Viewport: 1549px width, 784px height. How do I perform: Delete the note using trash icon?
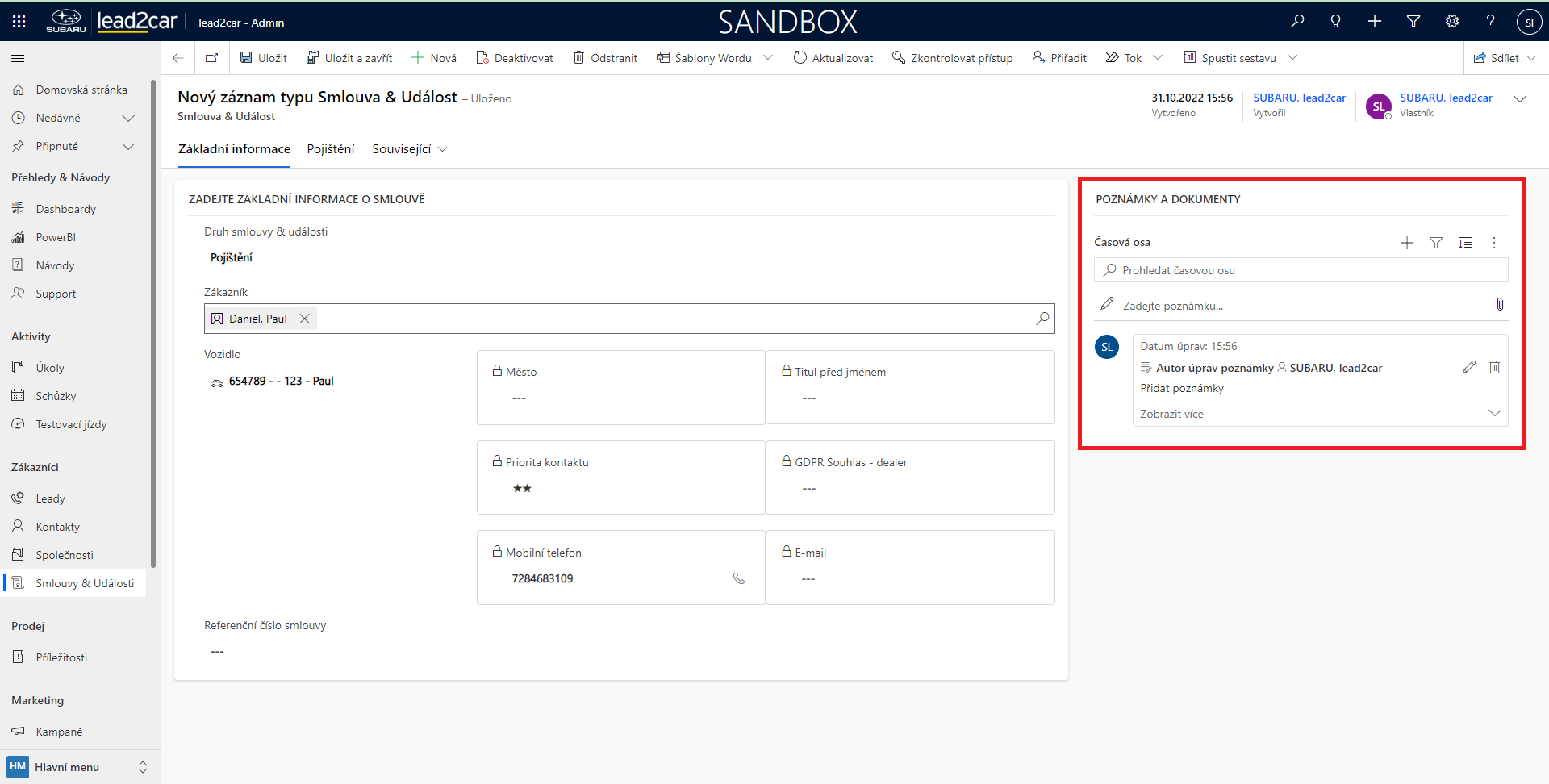[1494, 367]
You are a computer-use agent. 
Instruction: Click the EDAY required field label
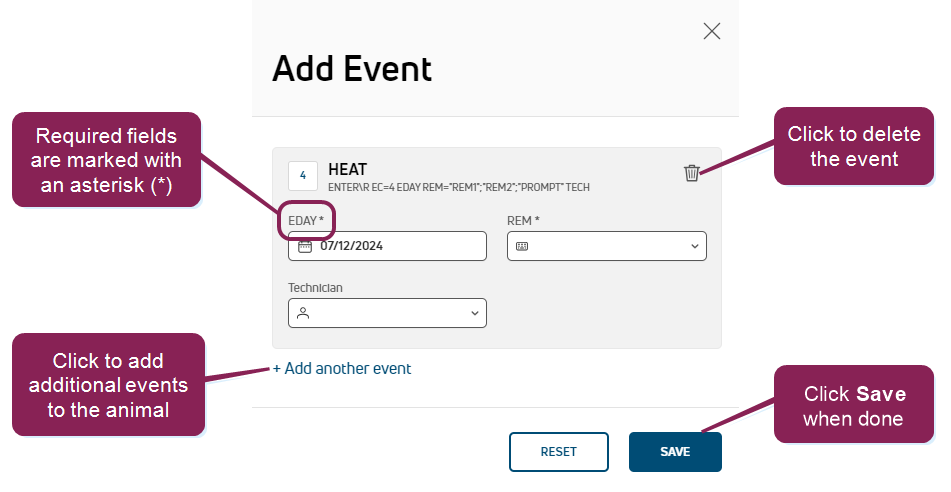[x=306, y=219]
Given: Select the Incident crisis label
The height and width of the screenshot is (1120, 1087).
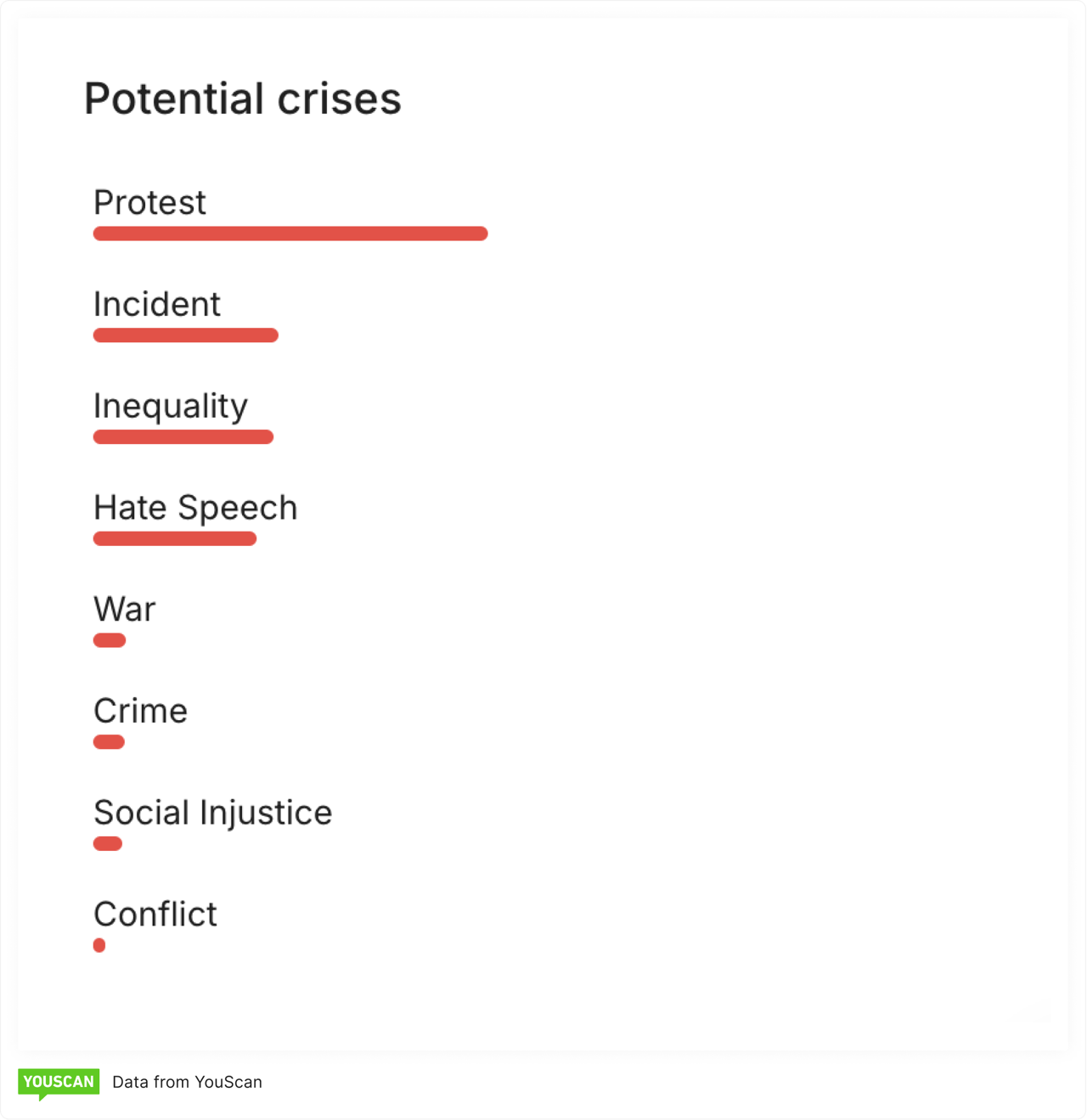Looking at the screenshot, I should (x=157, y=304).
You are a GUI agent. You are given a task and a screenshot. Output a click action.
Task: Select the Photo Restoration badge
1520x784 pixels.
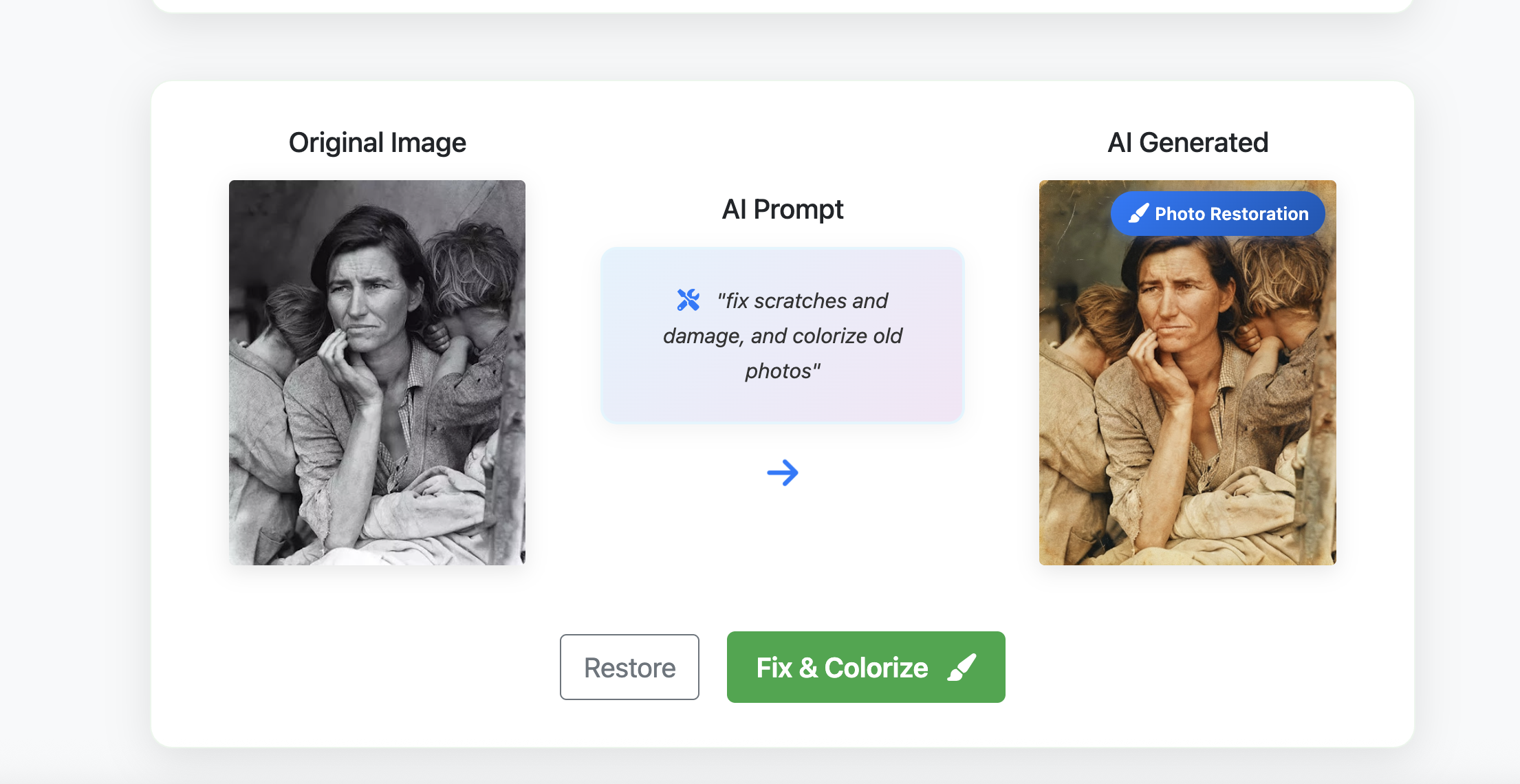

****************

- _TASK STATEMENT_:
Reproduce every entry exactly; images stay out.

- _ANSWER TO THIS PROBLEM_:
Viewport: 1549px width, 784px height. How do I perform: Delete the note using trash icon?
[1494, 367]
You are a computer-use agent. 
Instruction: Click the EDAY required field label
[x=306, y=219]
Given: Select the Incident crisis label
The height and width of the screenshot is (1120, 1087).
Looking at the screenshot, I should (x=157, y=304).
You are a GUI agent. You are given a task and a screenshot. Output a click action.
Task: Select the Photo Restoration badge
1520x784 pixels.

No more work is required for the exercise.